Cyclic nucleotide derivatives were used to investigate the existence of distinctive activating and hydrolytic sites on the phosphodiesterase from rat liver activated by cGMP. This positively cooperative enzyme was stimulated up to 30-fold by 3 .mu.M cGMP when 3 .mu.M cAMP was used as substrate. All analogs were less potent activators than cGMP. Most cAMP derivatives were inactive, with 2 exceptions: 7-deazaadenosine 3'',5''-monophosphate and 3''-amino-3''-deoxy-adenosine 3'',5''-monophosphate. Benzimidazole ribonucleoside 3'',5''-monophosphate, where the 3 atoms of N of the pyrimidine ring are missing was a better stimulator than the intact purine-related cyclic derivative.

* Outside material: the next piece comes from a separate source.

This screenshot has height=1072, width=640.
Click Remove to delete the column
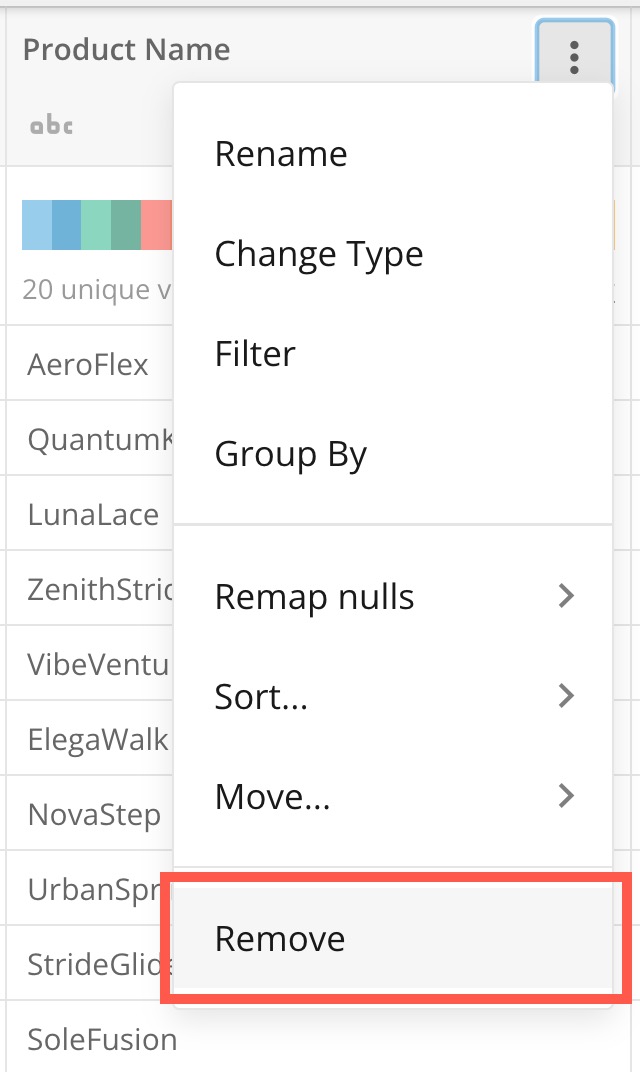(280, 939)
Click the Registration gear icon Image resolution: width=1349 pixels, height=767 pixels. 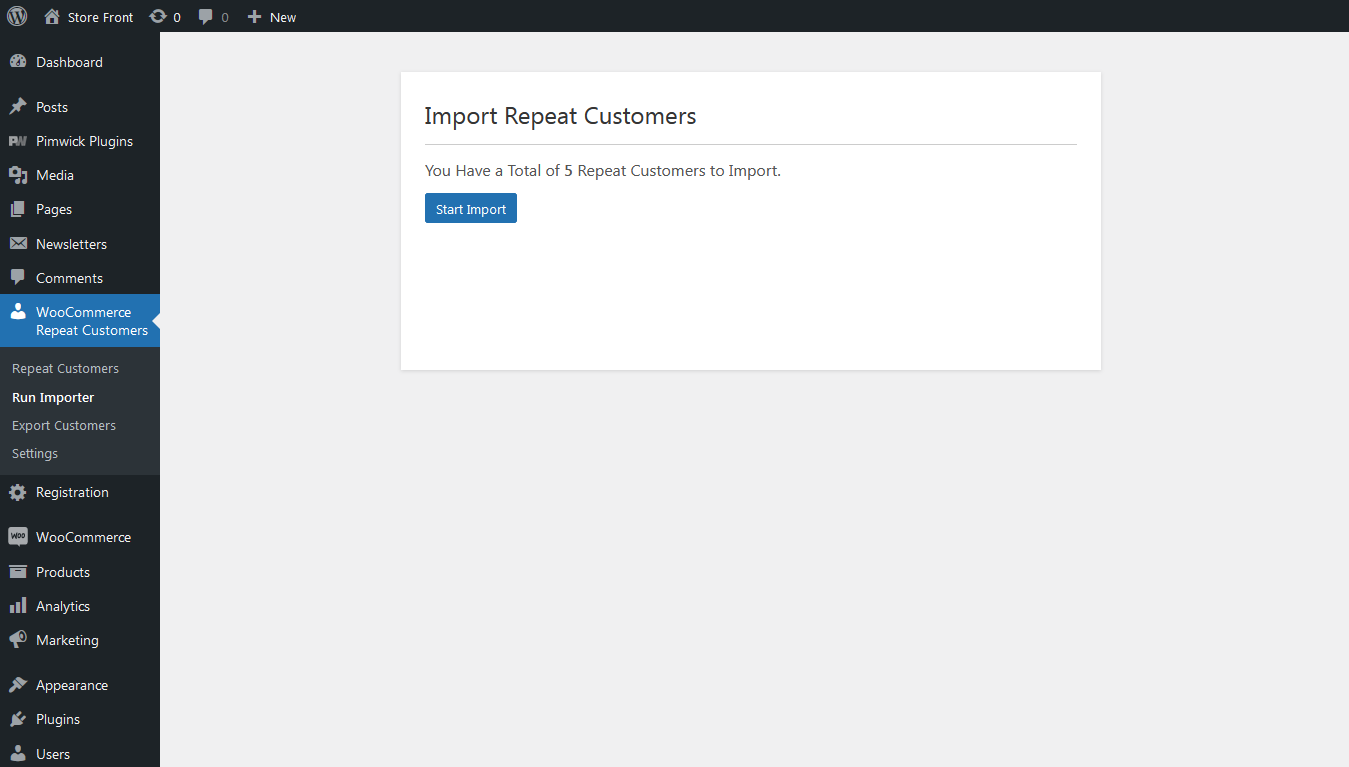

When cAMP and cGMP with identical chemical ligands substituted at the same position were compared, the cGMP analog was always the more potent activator suggesting that the activating site is sensitive to a guanine-type cyclic nucleotide structure. Degradation of the derivatives by the enzyme was measured by high-performance liquid chromatography; no relation could be established between hydrolysis and effectiveness of activation. There was no parallelism between inhibitory and activating potency for 10 cyclic nucleotide derivatives. Since the chemical interactions between the analogs at the activating site and at the catalytic site are different, it is proposed that the sites are distinct. It is suggested that the enzyme operates in steps. In the 1st activating step cGMP is fixed by at least 2 H bonds at a specific binding site of the enzyme. This is followed by a conformational change of the protein and subsequently a change of the kinetic parameters. In a rather unspecific process and in a 2nd hydrolytic step, several purine-related cyclic nucleotides are converted to the corresponding 5'' nucleotides.